== Segment start ==

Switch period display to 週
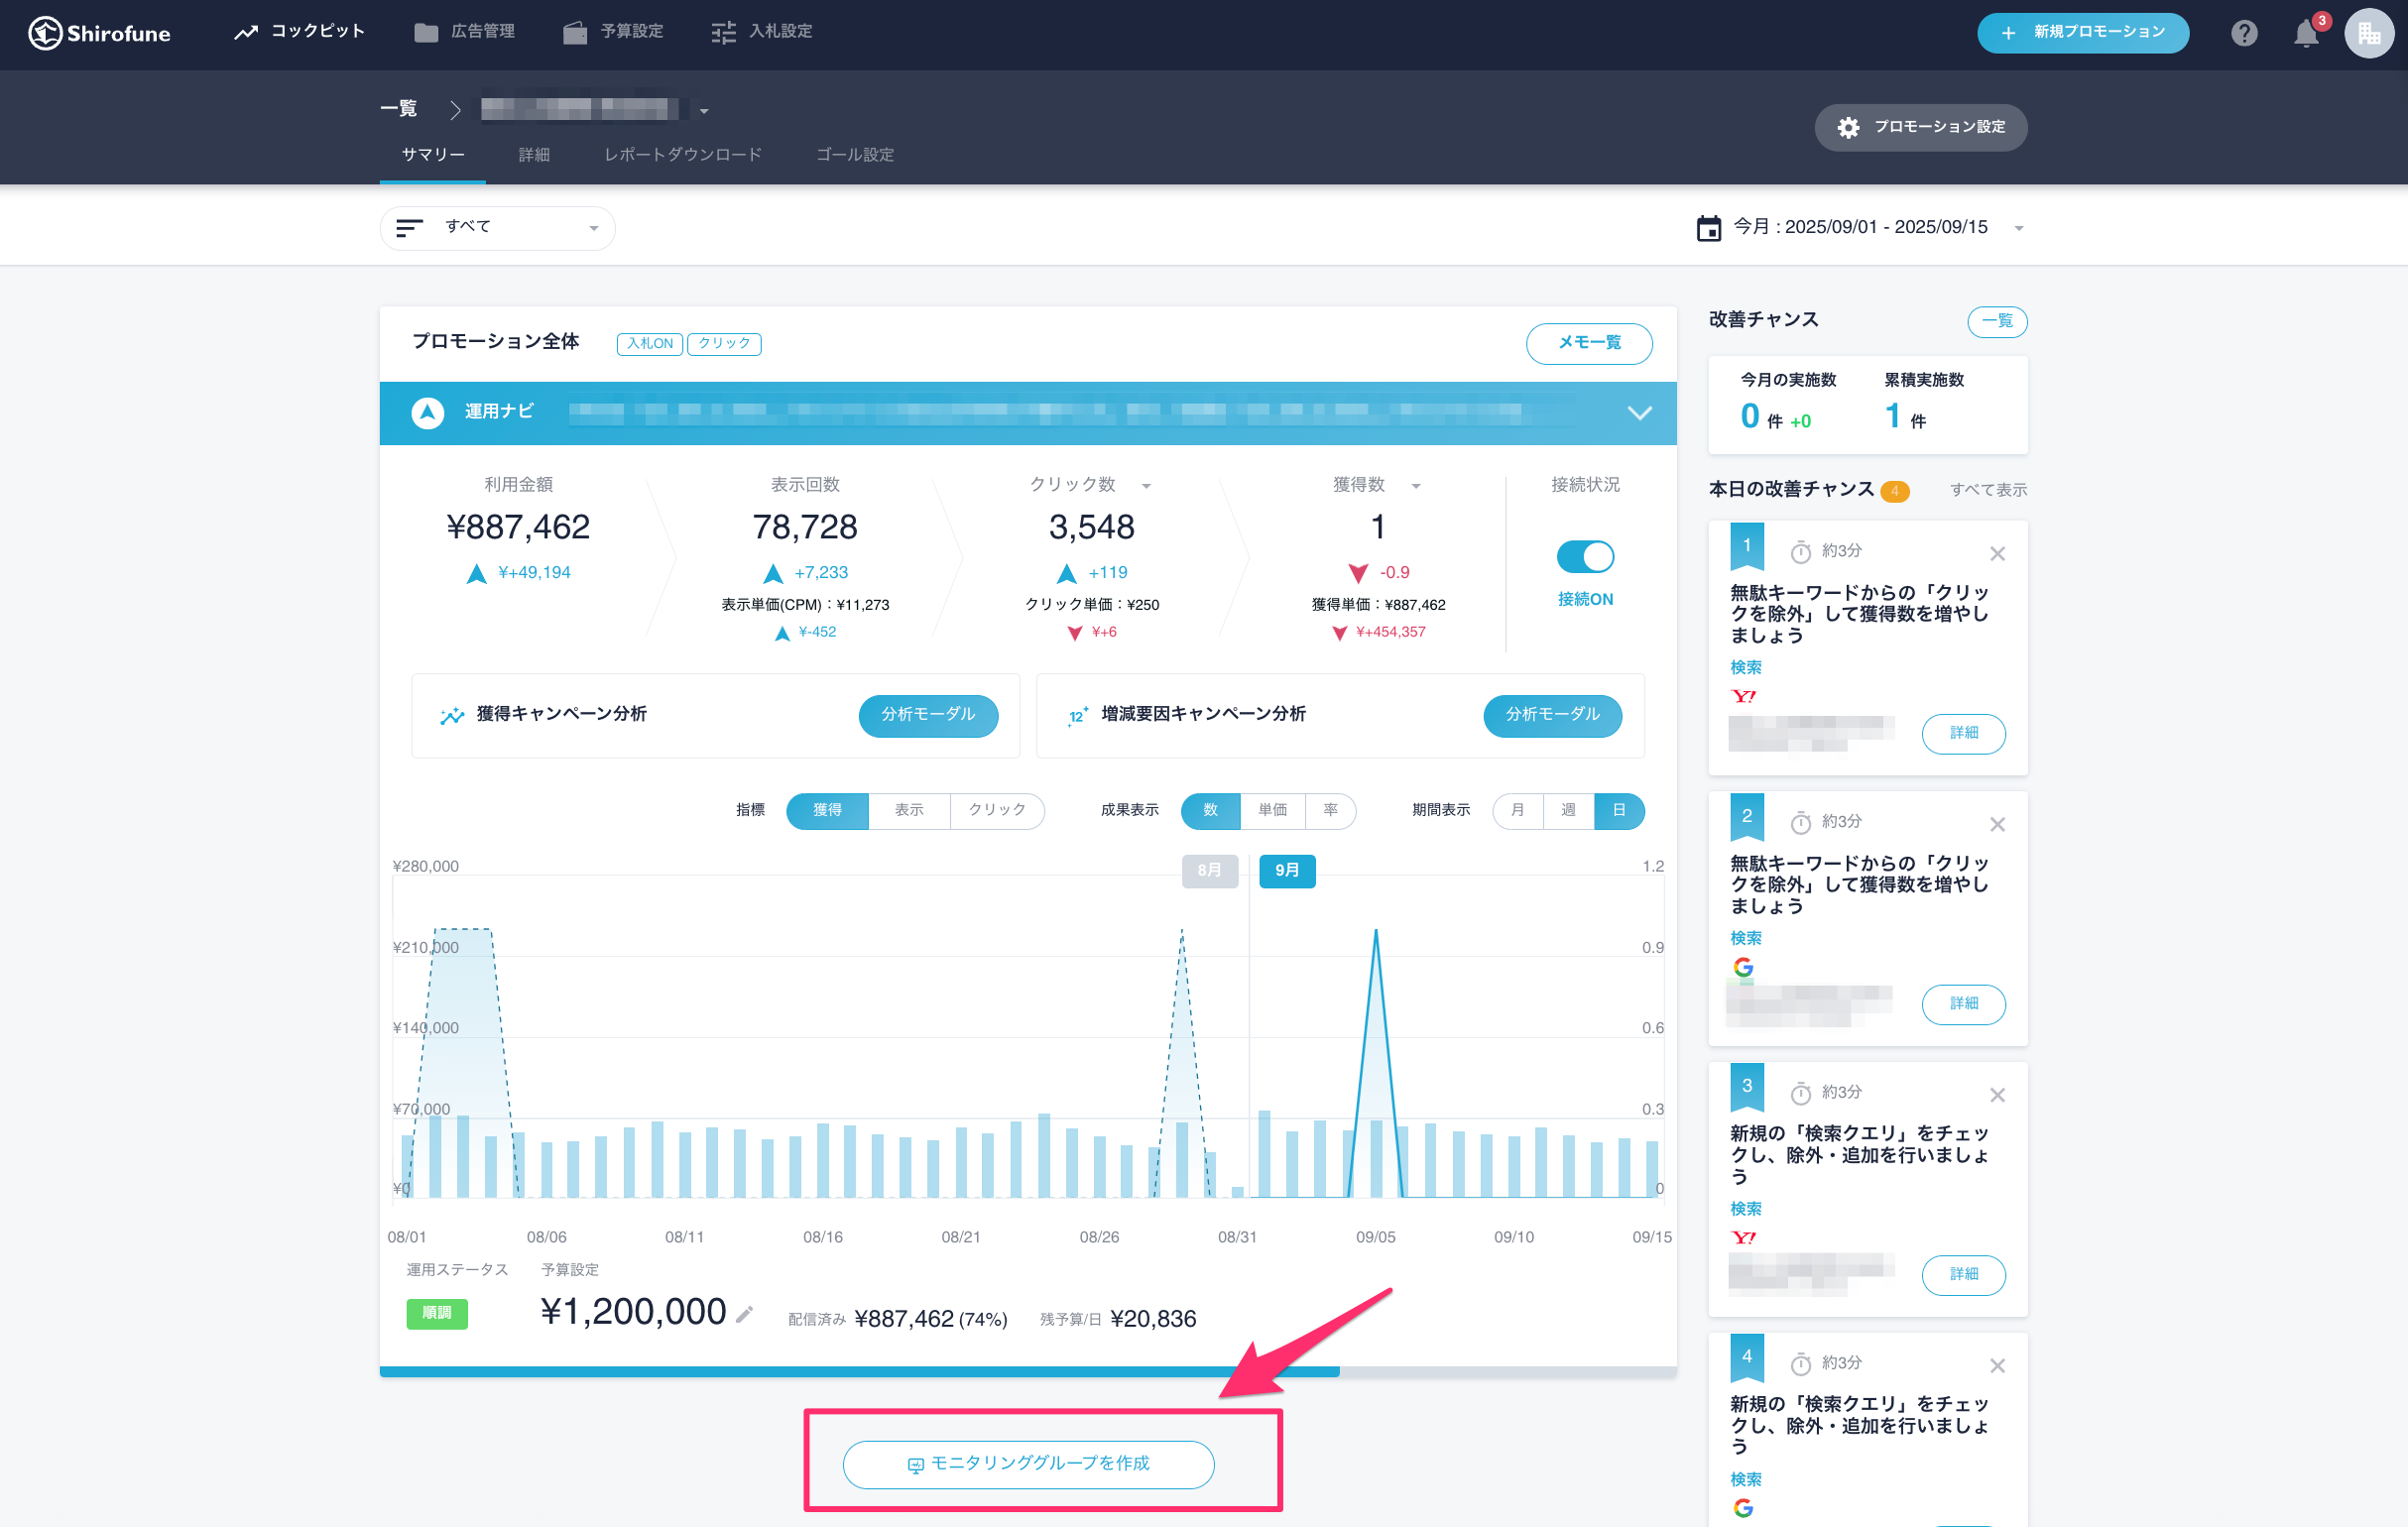This screenshot has width=2408, height=1527. pos(1567,810)
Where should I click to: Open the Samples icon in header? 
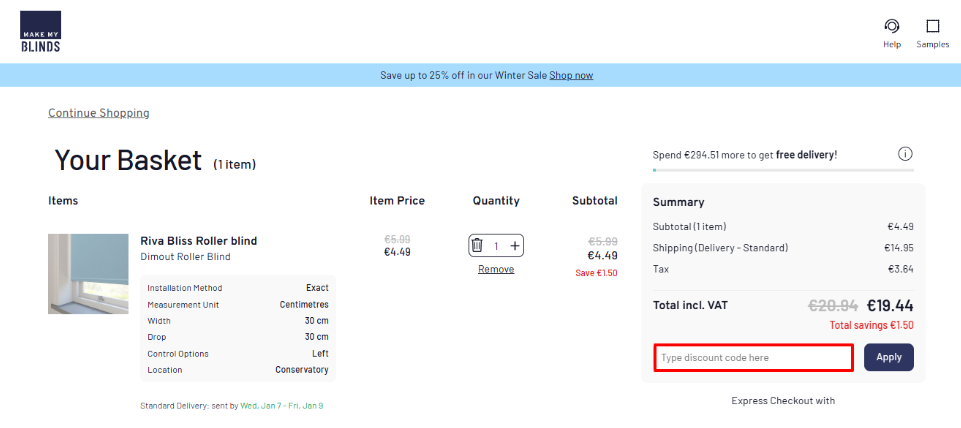point(932,27)
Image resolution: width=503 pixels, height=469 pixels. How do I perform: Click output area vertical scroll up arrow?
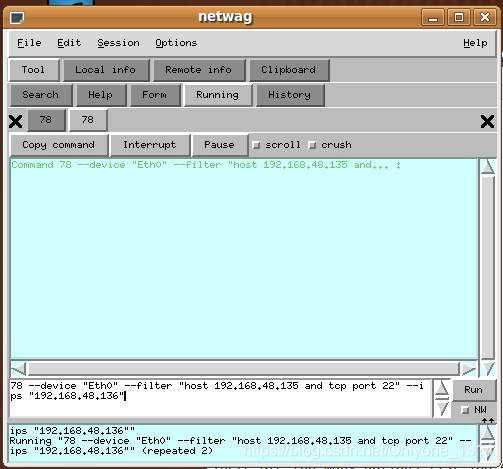coord(488,166)
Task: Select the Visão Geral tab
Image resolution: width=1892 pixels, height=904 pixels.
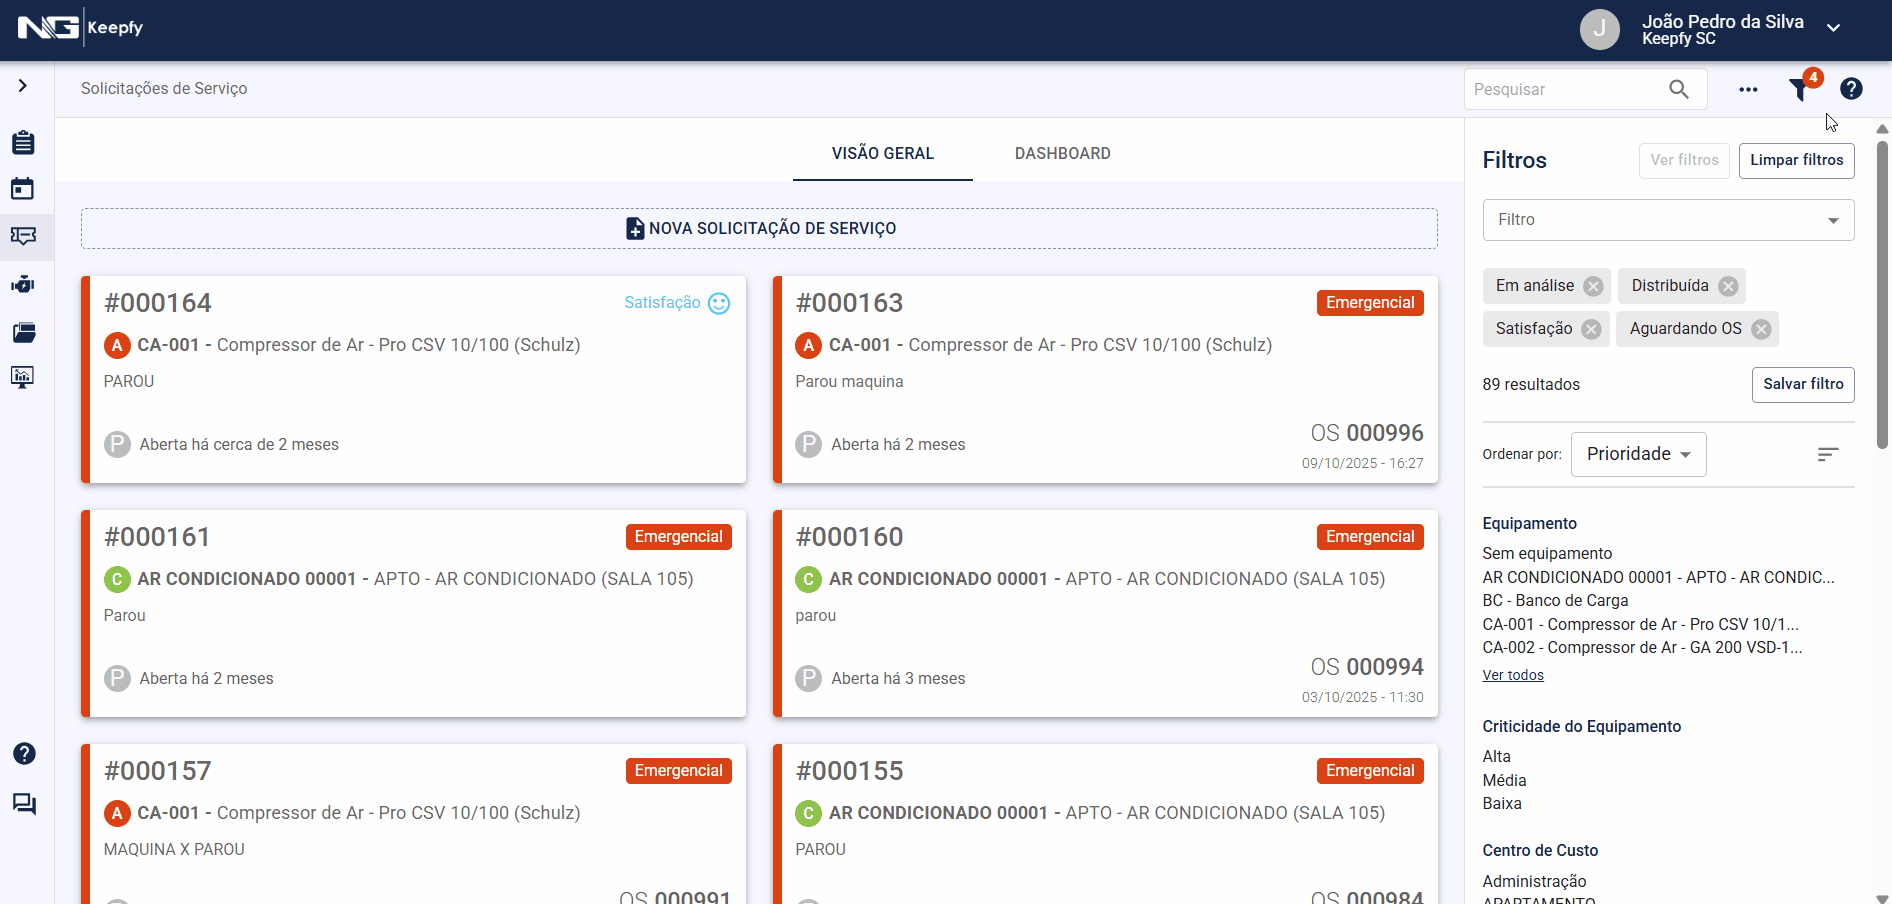Action: point(882,153)
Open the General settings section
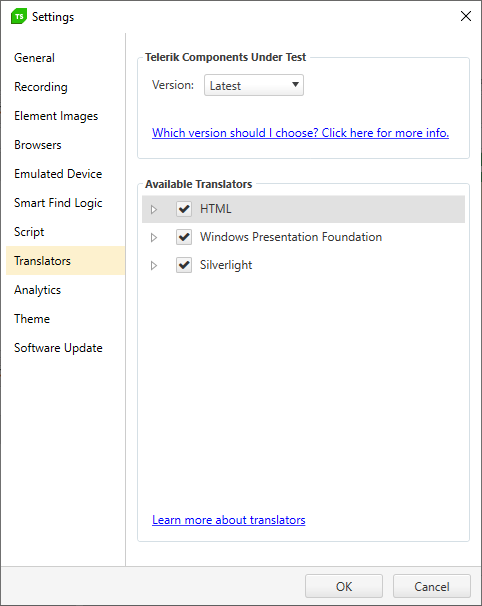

== Segment end ==

An exact, picture-free copy of the listing above is the goal; write it out now.

## [Response area]
Switch period display to 週
This screenshot has width=2408, height=1527. pos(1567,810)
Where should I click to: Open the Samples icon in header? 
point(932,27)
Image resolution: width=503 pixels, height=469 pixels. How do I perform: Click output area vertical scroll up arrow?
coord(488,166)
Task: Select the Visão Geral tab
Image resolution: width=1892 pixels, height=904 pixels.
Action: point(882,153)
Open the General settings section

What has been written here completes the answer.